He tenido otro tête a tête con la muerte y, de momento, parece que se ha ido de vacío; quizás por eso ahora doy más valor a las cosas. Cuando la vida te envuelve estás demasiado ocupada, viviendo, para reparar lo grato que es un rayo de sol, o un paseo corto y vacilante apoyada en el bastón.

El domingo de Carnaval amaneció cubierto de una capa de nieve que no dejaba ver un atisbo de vida. Los árboles, sepultados bajo el peso de aquel sudario blanco, parecían muertos para siempre. La mimosa del jardín, que empezaba a amarillear con la promesa de sus flores, la lánguida belleza de sus ramas cimbreantes y el dulzón aroma de sus flores, se desplomaba bajo su peso.

Me entristece la nieve has tal punto que no puedo comprender como hay gente que soporta toda una existencia en lugares donde el invierno es largo, infinito, blanco, con noches interminables.

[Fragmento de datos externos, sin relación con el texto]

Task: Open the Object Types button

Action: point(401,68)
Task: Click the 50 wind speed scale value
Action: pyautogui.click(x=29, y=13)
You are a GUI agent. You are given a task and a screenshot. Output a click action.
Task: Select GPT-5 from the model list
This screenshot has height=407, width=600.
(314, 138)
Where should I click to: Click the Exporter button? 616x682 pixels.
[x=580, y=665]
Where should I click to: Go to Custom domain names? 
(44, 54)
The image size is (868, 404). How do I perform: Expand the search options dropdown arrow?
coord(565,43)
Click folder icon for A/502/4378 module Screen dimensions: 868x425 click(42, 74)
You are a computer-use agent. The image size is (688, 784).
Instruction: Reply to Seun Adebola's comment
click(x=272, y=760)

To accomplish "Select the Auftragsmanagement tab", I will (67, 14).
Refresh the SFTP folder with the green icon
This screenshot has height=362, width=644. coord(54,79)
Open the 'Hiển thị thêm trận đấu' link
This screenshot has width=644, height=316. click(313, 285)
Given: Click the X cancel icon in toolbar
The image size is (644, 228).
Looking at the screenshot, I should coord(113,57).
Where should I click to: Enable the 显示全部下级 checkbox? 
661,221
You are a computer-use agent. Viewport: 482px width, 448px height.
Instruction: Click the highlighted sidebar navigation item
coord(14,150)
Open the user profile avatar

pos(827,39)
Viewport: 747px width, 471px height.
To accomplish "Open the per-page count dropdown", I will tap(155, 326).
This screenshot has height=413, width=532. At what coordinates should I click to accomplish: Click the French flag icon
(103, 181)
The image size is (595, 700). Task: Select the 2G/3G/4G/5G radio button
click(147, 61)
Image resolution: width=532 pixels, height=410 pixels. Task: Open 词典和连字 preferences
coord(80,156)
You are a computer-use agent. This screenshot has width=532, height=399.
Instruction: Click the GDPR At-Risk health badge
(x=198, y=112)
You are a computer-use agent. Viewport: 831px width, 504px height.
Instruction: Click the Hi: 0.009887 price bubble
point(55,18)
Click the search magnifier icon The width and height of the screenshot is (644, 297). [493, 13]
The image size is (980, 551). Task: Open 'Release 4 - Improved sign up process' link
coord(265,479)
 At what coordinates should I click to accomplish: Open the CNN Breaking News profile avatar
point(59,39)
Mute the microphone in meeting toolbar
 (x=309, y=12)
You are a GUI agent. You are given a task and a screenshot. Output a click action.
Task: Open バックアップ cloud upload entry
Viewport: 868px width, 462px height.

En mis pequeños paseos por la urbanización donde vive mi hija en Madrid, he descubierto otra realidad que siempre ha estado ahí y yo no había sabido verla. De pronto, con el primer rayo de sol, la nieve desapareció como si un mago hubiera soplado escondiéndola debajo de la alfombra del primer día primaveral, y aparecieron las primeras violetas, que aún conservaban el aroma fresco de las madrugadas invernales.
Crecían por todas partes, en los lugares más inverosímiles, bordeando los troncos de los grandes árboles todavía desnudos, en los bordes de piedra de los caminos, entre la yerba que limita la entrada de las casas, en las bocas de riego y hasta poniendo un halo de belleza alrededor de las feas tapas del alcantarillado.
Parecía como si el invierno quisiera despedirse regalándole a San José unos días de cálida primavera antes de tiempo, y, sin saber como, de pronto, todo explosionó como en un juego de fuegos artificiales. Asomaban por encima de las tapias de los pequeños jardines las flores rosas y blancas de los árboles de adorno, las mimosas le robaron al sol el oro de sus rayos y se bañaron voluptuosamente en ellos hasta convertirse en racimos dorados que se desmayaban, acariciantes, por encima de las vallas.
Algunos arbustos se tiñeron de amarillo, otros se cubrieron de blancas flores minúsculas. Todo este esplendor casi lo había olvidado, pues tengo la suerte de vivir en esta ciudad donde los inviernos son tan tibios y soleados que pasan sin transición a los calores mediterráneos.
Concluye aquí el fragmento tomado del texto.